## EXCERPT
========================================

Feminism, Authorship Attribution, and the Value of the Hidden Work of Data ‘Cleaning’

When I joined the Thomas Nashe Project three years ago to work on Nashe’s dubia,[1] I was new to attribution studies. The responses I got from colleagues and academic friends over the next few months involved a lot of raised eyebrows, comments such as ‘you’re brave getting involved in that’ or ‘isn’t it a bit…macho?’, and someone muttered something about a tape measure. Not being one for melodrama, I carried on with the labour-intensive marking up of texts for stylometric analysis regardless. As a sixteenth-century scholar working on poetics and the occult tradition, my thesis was dominated by male writers, both in terms of primary texts and parts of the critical field. In that sense, the macho environment of attribution studies didn’t bother me as much as it probably should have done: I have held my own as female academic and saw no reason why I shouldn’t continue to do so, especially working for a project with such supportive colleagues, men and women. Now that the bulk of my work on Nashe’s dubia is finished, I have been able to reflect a little on the aggressive nature of attribution studies, a trait which is damaging on multiple fronts.

Andy Kesson hit the nail on the head in his Before Shakespeare blog series on attribution (2017) when he observed ‘I cannot imagine how difficult it must be for junior or female scholars or for anyone uncomfortable with the current state of attribution to engage critically with its practices’. His posts elicited a number of responses about attribution studies generally: some curious and hopeful of a constructive dialogue, others more confrontational.

To say that the field of attribution studies is an uncomfortable space is an understatement, and certain parts of it are particularly bad (*cough* Shakespeare *cough*).[2] The criticism of ‘rivals’ in attribution studies can be vituperative and targeted; some of the debate/shaming is carried on in national newspapers. If daring to publish something on attribution effectively means sticking a target on your back and declaring allegiance to one boys’ club or another, why would anyone – least of all a woman and an early career academic – bother?

There is of course nothing wrong with being protective of one’s work or constructively critical of someone else’s work. Perhaps in attribution studies there is more of a sense of a need to provide the answer, to crack the code, to prove something definitively, and it is this that encourages contest. It is easy to be seduced by the final result: the graph that proves that so-and-so may or may not have written a text, the charts that squash unfathomable amounts of data into clear, precise points that can be summed up in a neat visualisation. Perhaps it is this claim to have answers – real answers, not subjective arguments – that produces more aggressive commentary and defensive criticism than is considered acceptable in other academic fields that are more open to complex evidence and shades of meaning.

Take, for example, the methodology used by Brett Greatley-Hirsch for the Nashe Project: Principal Components Analysis. PCA is a data reduction method and its use in authorship attribution is due to the fact that ‘when analysing word-frequency counts across a mixed corpus of texts known to be of different authorship, the strongest factor that emerges in the relationship between the texts is generally authorial in nature’.[3] Like any other method, it has its critics.[4] The Nashe Project used PCA to help the editorial team confirm  the texts we wanted to include from those uncertainly attributed to Nashe in the forthcoming edition of his works. But this is only one of the several methods the team has used. PCA is a footnote to the swathes of scholarship that have gone before, and to the archival scholarship conducted by members of the team themselves. Tempting as it is to be seduced by a few graphs, no single method can claim to hold the definitive truth.

========================================

## Data extracted from a collection
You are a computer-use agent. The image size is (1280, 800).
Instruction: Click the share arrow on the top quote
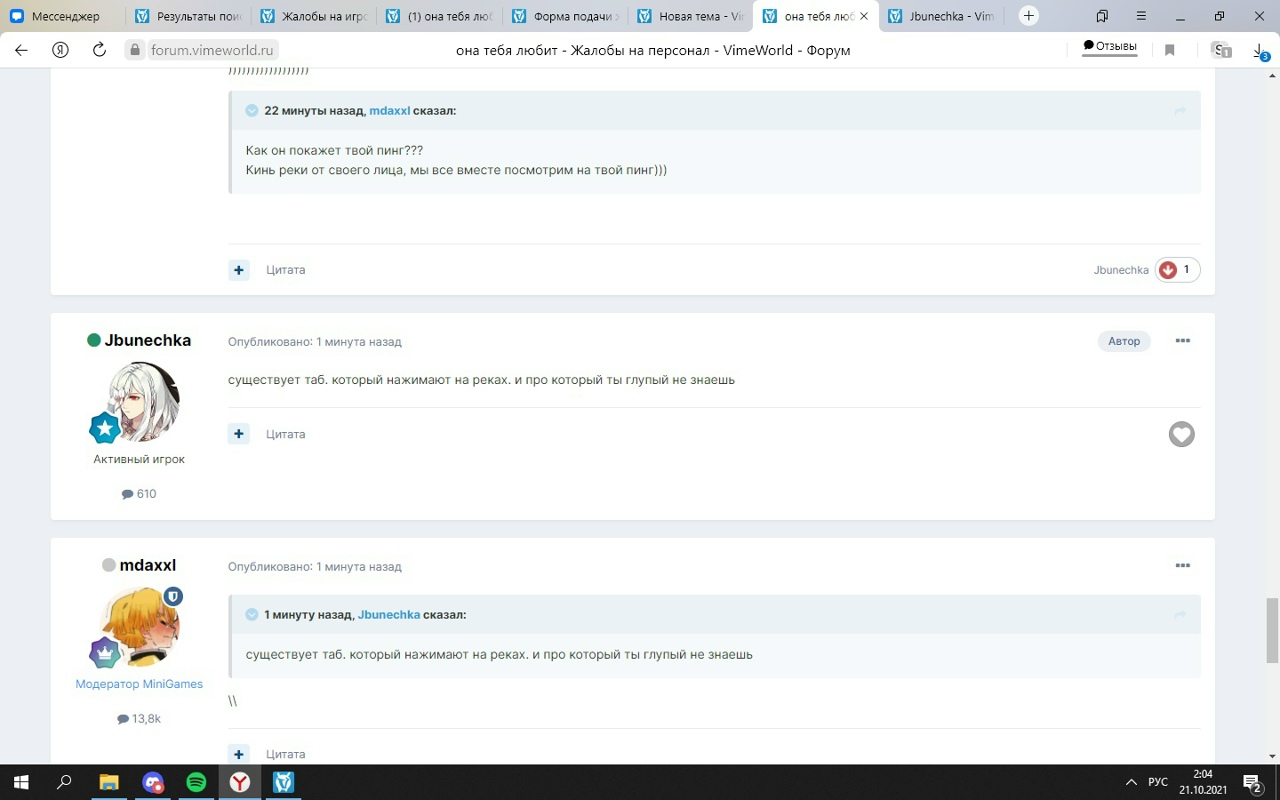click(x=1180, y=111)
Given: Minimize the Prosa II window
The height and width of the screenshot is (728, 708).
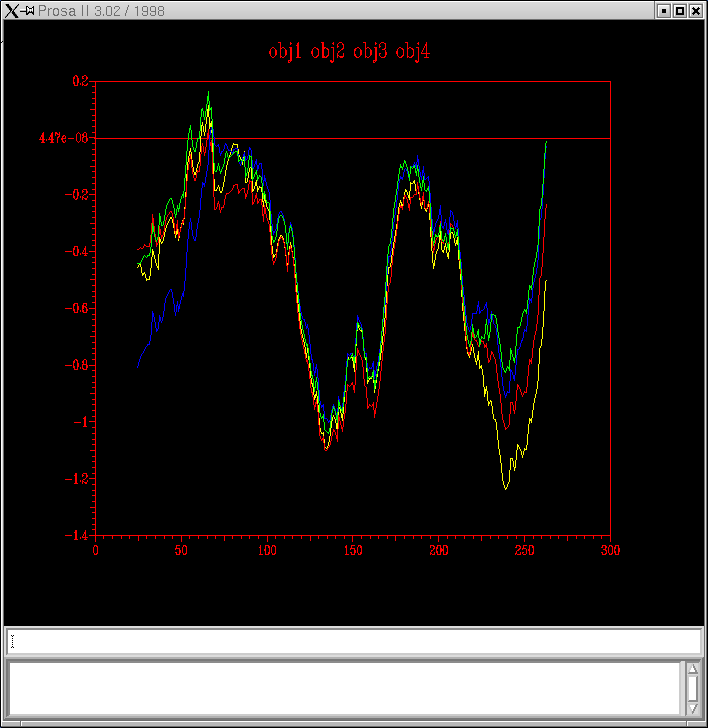Looking at the screenshot, I should pos(663,11).
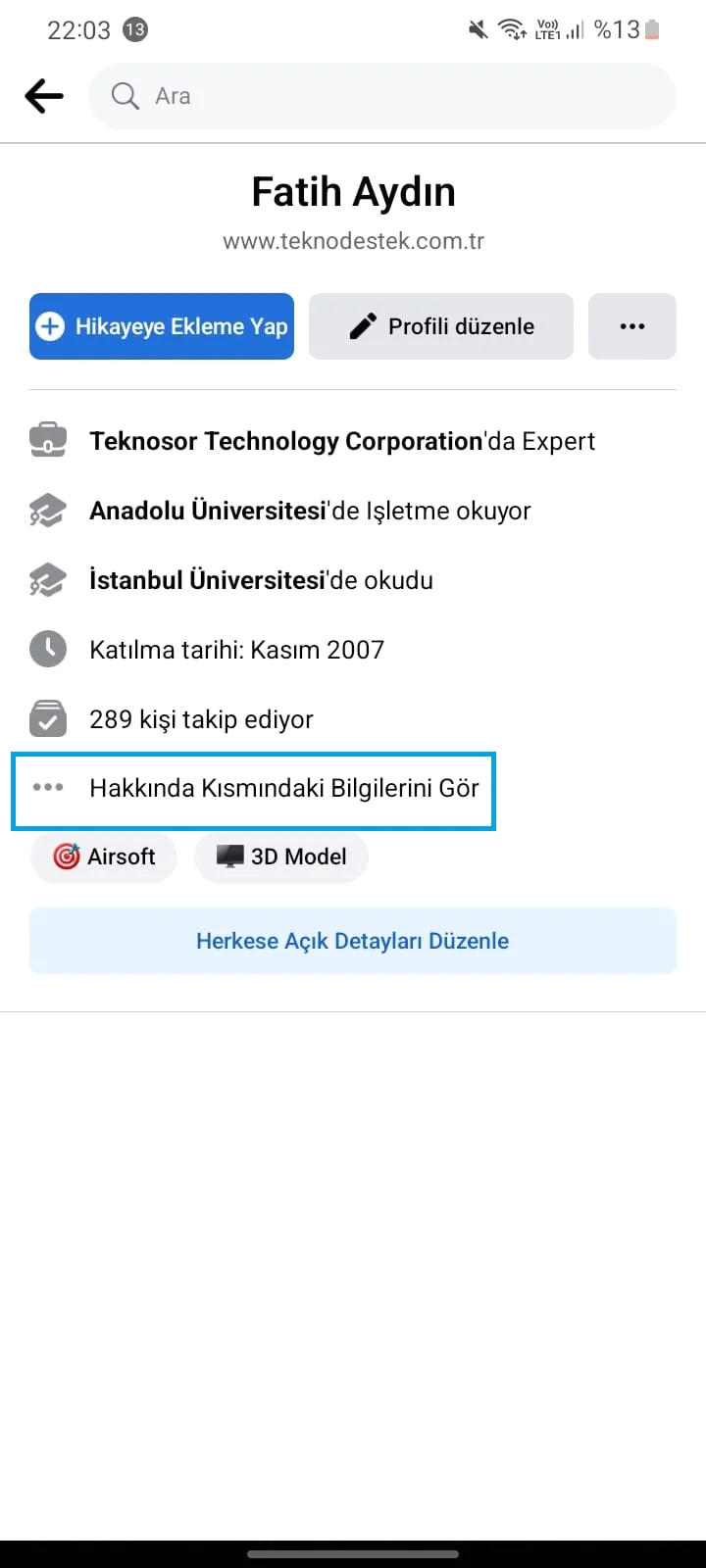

========================================

## YOUR INSTRUCTIONS
Say whether each statement agrees with the post on attribution studies above, answering yes or no and quoting the deciding words of the post. 1. The Nashe Project relied on Principal Components Analysis as its only method. 2. Some of the debate in attribution studies is carried on in national newspapers. 3. The writer joined the Thomas Nashe Project already experienced in attribution studies.

## TASK ANSWER
1. No: "But this is only one of the several methods the team has used."
2. Yes: "some of the debate/shaming is carried on in national newspapers."
3. No: "I was new to attribution studies."